Involvement of Gaba- and Dopaminergic Mechanisms of the Bed Nucleus of the Stria Terminalis in the Reinforcing Effects of Psychotropic Substances Mediated via the Lateral Hypothalamus

Abstract

The aim of the present work was to identify the significance of the GABA and dopamine systems in the bed nucleus of the stria terminalis for the reinforcing effects of a number of psychoactive compounds (opiates, opioids, psychostimulants) on self-stimulation of lateral hypothalamus in rats. Bipolar electrodes were implanted into the lateral hypothalamus of male Wistar rats to study self-stimulation responses in a Skinner box; microcannulae were implanted into the bed nucleus of the stria terminalis (the extended amygdalar system) for administration of pharmacological agents (1 μg in 1 μl per injection).
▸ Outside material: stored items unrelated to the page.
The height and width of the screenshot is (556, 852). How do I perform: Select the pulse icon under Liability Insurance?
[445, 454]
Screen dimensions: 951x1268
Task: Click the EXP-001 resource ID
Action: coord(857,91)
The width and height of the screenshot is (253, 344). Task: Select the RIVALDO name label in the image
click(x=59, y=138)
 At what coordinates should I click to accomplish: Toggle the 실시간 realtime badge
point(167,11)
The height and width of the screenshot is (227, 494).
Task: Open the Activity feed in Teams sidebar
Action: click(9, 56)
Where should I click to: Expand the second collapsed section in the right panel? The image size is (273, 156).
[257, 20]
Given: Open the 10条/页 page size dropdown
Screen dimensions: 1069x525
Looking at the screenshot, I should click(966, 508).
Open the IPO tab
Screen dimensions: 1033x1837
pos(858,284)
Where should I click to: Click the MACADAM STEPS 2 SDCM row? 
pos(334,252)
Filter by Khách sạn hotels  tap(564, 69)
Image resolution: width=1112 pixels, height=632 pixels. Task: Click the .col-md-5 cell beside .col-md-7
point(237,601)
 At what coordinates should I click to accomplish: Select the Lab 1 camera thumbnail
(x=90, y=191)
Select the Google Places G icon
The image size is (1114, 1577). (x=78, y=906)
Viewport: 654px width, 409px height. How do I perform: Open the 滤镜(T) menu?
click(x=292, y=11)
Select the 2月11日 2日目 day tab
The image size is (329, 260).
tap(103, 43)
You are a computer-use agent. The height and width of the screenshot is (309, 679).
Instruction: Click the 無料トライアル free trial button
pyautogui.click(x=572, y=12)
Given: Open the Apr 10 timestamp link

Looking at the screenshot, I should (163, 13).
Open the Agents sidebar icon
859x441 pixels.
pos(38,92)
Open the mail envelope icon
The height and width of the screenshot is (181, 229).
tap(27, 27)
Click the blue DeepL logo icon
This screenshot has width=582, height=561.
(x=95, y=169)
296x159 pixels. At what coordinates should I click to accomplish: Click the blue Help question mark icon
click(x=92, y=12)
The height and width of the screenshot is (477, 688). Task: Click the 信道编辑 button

Analysis was performed using the influx Na+ ion current blocker lidocaine, the GABAA receptor antagonist bicuculline, the dopamine D1 receptor blocker SCH23390, and the dopamine D2 receptor blocker sulpiride, which were given directly into the bed nucleus of the stria terminalis. In order of decreasing activity, lidocaine > SCH23390 ≈ bicuculline suppressed the lateral hypothalamus self-stimulation reaction. The reinforcing effects of psychoactive substances (phenamine, fentanyl, sodium ethaminal, and leu-enkephalin) changed after administration of these agents. The results led to the conclusion that the bed nucleus of the stria terminalis has a controlling influence on the hypothalamus, this being predominantly GABAergic and dopaminergic in nature. GABA had a negative (inhibitory) effect. Dopamine, acting via D1 receptors, had a direct positive (activatory) effect on the lateral hypothalamus, while dopamine D2 receptors in the bed nucleus of the stria terminalis limited the positive effects of narcogens.